Part of the series for supporters, longer essays contain additional notes, references, synthesis, and lessons. This essay on mistakes and failure and the next on the value of the humanities to reconnect with reality are related to the concept of ‘narrative fallacy.’
Many years ago, in a little apartment in Newport, Rhode Island, my (then) little niece, a book on her lap, was laughing with her whole body. It wasn’t the book itself that was hilarious, it was the manner of its reading.
The reader, my husband, spoke little Italian, yet was supremely confident he could read it. After all, how hard is it to read a language when it’s written as it’s spoken, he reasoned. Little he knew about a tiny detail that has the power to change things.

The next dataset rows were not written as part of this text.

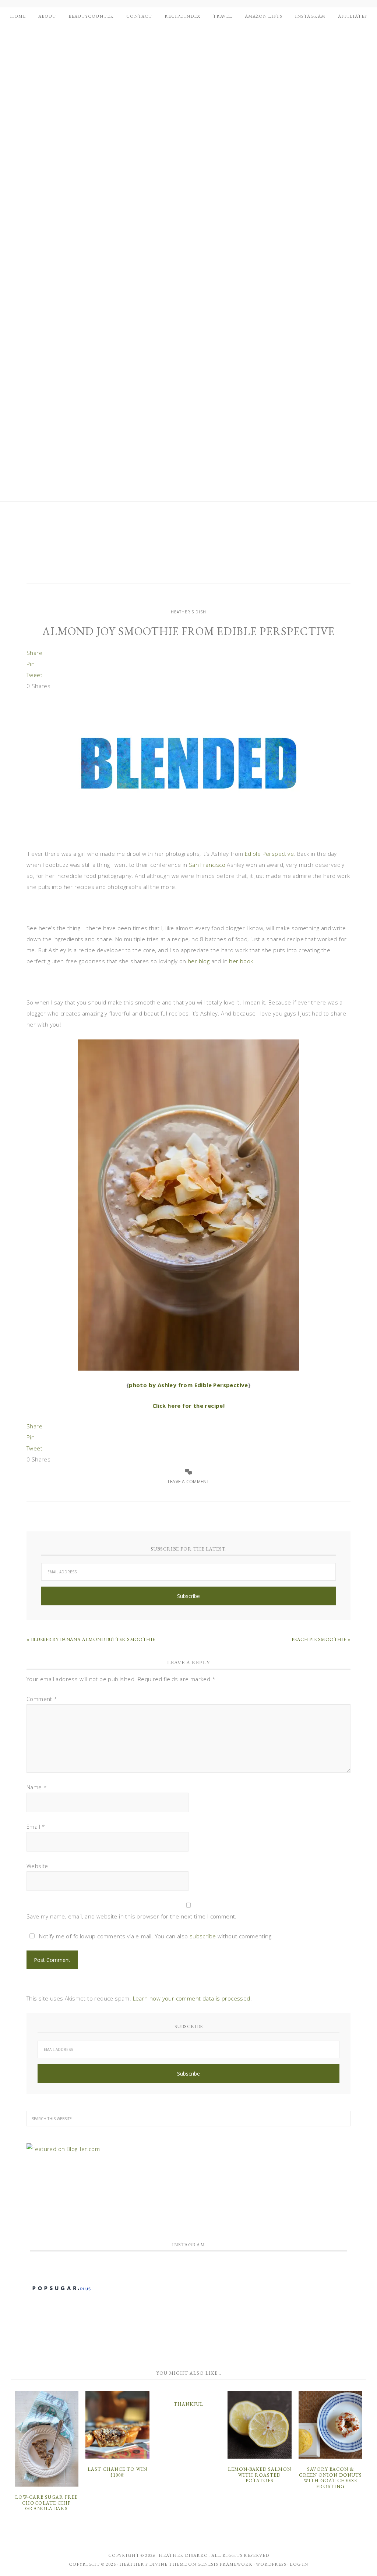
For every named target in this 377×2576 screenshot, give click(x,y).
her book (241, 961)
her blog (198, 961)
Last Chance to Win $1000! (117, 2472)
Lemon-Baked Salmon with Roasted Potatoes (259, 2475)
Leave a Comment (188, 1481)
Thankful (188, 2404)
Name (37, 1787)
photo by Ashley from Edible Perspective (188, 1385)
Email (36, 1826)
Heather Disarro (183, 2555)
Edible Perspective (269, 853)
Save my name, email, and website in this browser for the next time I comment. (132, 1916)
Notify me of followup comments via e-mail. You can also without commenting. (155, 1936)
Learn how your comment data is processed (191, 1998)
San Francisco (207, 864)
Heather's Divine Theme (153, 2564)
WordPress (271, 2564)
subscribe (203, 1936)
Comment (42, 1698)
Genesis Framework (225, 2564)
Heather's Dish (188, 547)
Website (37, 1866)
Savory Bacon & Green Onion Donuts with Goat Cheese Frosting (330, 2478)
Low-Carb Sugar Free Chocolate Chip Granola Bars (46, 2503)
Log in (299, 2564)
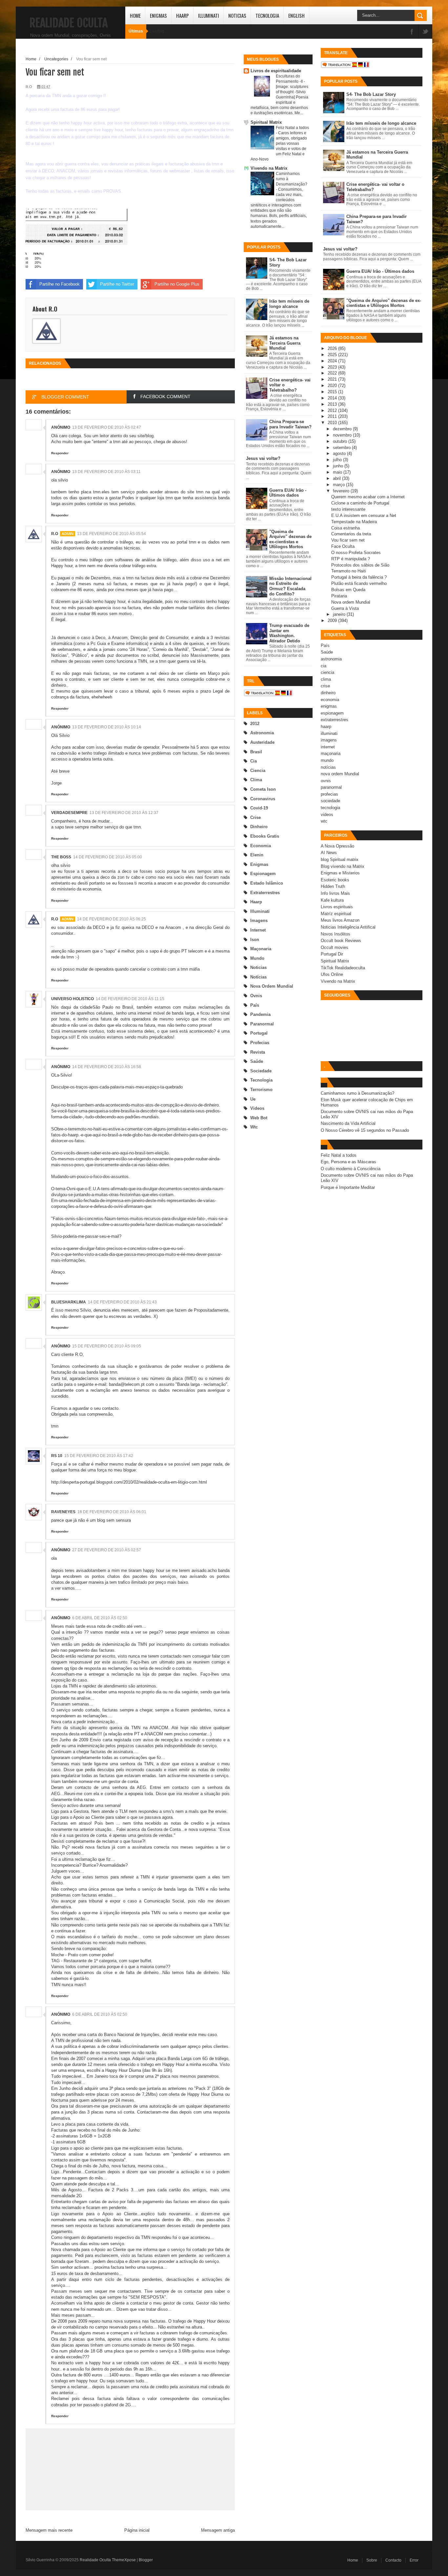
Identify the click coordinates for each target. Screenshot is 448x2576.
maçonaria (260, 948)
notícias (258, 977)
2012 (254, 723)
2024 (333, 360)
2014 (333, 398)
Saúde (256, 1061)
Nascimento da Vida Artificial (348, 1123)
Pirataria (339, 595)
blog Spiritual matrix (339, 859)
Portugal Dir (332, 954)
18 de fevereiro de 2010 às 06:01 (111, 1512)
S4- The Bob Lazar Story (371, 94)
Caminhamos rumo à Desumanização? (357, 1093)
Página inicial (137, 2530)
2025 (333, 354)
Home (135, 15)
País (254, 1005)
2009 (333, 620)
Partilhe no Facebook (59, 284)
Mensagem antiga (218, 2530)
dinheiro (259, 826)
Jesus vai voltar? (263, 458)
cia (253, 761)
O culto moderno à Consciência (350, 1168)
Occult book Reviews (341, 940)
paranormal (262, 1023)
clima (256, 779)
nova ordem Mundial (271, 986)
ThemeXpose (124, 2560)
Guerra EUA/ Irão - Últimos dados (287, 493)
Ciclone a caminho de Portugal (360, 503)
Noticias (237, 15)
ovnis (256, 995)
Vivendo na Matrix (269, 168)
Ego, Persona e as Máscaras (348, 1161)
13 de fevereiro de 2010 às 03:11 (106, 471)
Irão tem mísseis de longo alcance (289, 304)
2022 (333, 373)
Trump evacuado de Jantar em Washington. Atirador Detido (289, 633)
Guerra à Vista (345, 608)
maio (338, 472)
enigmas (259, 864)
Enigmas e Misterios (340, 872)
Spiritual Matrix (266, 122)
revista (257, 1052)
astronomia (262, 732)
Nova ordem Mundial (350, 602)
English (296, 15)
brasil (256, 751)
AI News (329, 852)
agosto (340, 453)
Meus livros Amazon (340, 920)
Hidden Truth (333, 886)
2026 (333, 348)
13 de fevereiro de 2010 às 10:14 (106, 727)
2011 (333, 416)
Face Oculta (343, 546)
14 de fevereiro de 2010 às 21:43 (122, 1302)
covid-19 (259, 807)
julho (338, 459)
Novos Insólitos (335, 934)
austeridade (262, 742)
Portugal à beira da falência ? (359, 577)
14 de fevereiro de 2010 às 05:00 (107, 857)
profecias (259, 1042)
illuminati (260, 911)
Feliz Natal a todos (292, 127)
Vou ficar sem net (348, 540)
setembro (342, 447)
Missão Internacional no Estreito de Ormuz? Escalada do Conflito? (290, 586)
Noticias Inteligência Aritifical (348, 927)
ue (252, 1099)
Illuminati (208, 15)
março (339, 484)
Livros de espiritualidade (276, 70)
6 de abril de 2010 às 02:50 (99, 1618)
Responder (60, 453)
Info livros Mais (335, 893)
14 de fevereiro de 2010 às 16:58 (106, 1066)
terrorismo (261, 1089)
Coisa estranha (345, 528)
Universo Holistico (72, 999)
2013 (333, 404)
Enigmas (158, 15)
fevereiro (342, 490)
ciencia (257, 770)
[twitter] (425, 32)
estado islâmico (266, 883)
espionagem (263, 873)
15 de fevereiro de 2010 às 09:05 (106, 1346)
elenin (256, 854)
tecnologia (261, 1080)
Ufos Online (332, 974)
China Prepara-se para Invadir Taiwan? (290, 424)
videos (257, 1108)
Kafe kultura (332, 900)
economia (260, 845)
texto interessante (348, 509)
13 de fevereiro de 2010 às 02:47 (106, 427)
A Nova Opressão (337, 846)
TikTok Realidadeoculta (343, 967)
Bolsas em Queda (348, 589)
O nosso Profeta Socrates (356, 552)
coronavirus (262, 798)
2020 (333, 385)
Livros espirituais (337, 906)
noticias (258, 967)
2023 (333, 367)
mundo (257, 958)
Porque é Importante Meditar (348, 1187)
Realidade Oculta (69, 23)
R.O (54, 533)
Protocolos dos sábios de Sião (360, 565)
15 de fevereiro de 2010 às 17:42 (98, 1455)
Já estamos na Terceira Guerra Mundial (284, 343)
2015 (333, 391)
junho (338, 465)
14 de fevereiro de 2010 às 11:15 (130, 999)
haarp (256, 901)
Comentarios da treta (351, 533)
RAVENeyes (63, 1512)
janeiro (340, 614)
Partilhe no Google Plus (176, 284)
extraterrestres (265, 892)
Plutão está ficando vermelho (359, 583)
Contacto (393, 2560)
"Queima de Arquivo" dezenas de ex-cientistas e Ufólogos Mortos (290, 539)
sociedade (261, 1070)
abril (337, 478)
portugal (259, 1033)
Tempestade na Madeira (354, 521)
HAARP (182, 15)
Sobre (371, 2560)
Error (414, 2560)
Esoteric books (335, 879)
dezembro (343, 428)
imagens (259, 920)
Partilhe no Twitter (117, 284)
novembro (343, 435)
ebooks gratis (264, 836)
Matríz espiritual (336, 913)
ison (254, 939)
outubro (340, 441)
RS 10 (56, 1455)
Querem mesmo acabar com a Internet (368, 496)
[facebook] (411, 32)
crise (255, 817)
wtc (254, 1127)
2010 (333, 422)
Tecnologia (267, 15)
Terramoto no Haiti (348, 571)
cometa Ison (263, 789)
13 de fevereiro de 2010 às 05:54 (111, 533)
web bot (258, 1117)
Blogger (146, 2560)
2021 (333, 379)
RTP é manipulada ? (350, 558)
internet (258, 930)
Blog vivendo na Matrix (342, 866)
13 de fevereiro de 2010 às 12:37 (124, 812)
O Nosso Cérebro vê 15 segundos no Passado (365, 1130)
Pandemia (260, 1014)
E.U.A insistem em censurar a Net (363, 515)
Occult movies (334, 947)
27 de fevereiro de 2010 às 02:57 (106, 1550)
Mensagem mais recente (49, 2530)
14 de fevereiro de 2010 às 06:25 (111, 919)
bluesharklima (68, 1302)
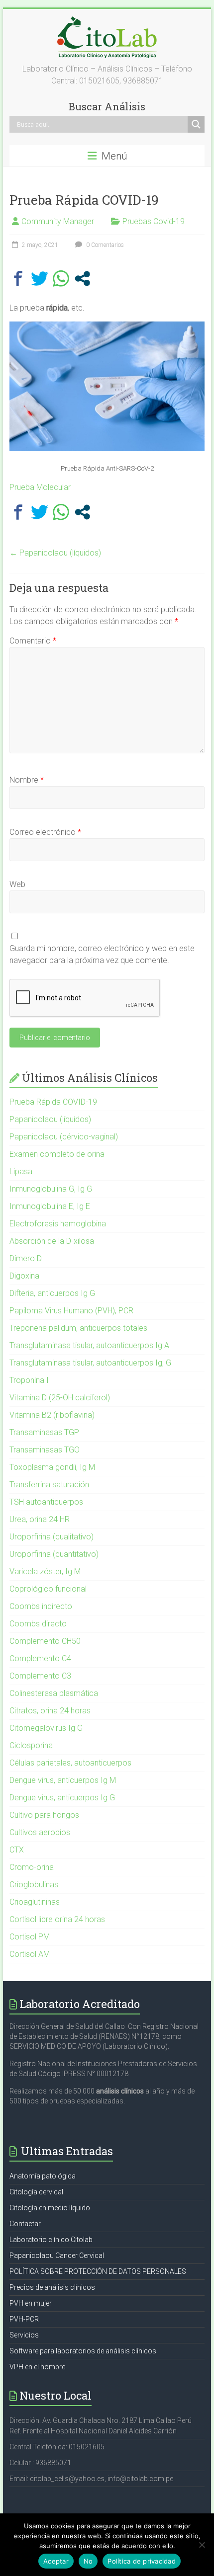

The effect of an accent on the wrong syllable made the book more fun to my young niece. She found those silly mistakes fascinating. While it helped pass the time during the splendid days of late September, the amusement added novelty.
Mistakes, from a related Scandinavian source such as Old Norse mistaka, at their root mean ‘take in error, miscarry’ (mid-14th c.) In contract law, a mistake is an erroneous belief that certain facts are true. We misinterpret things.
But the most obvious thing we misinterpret is the value of a mistake.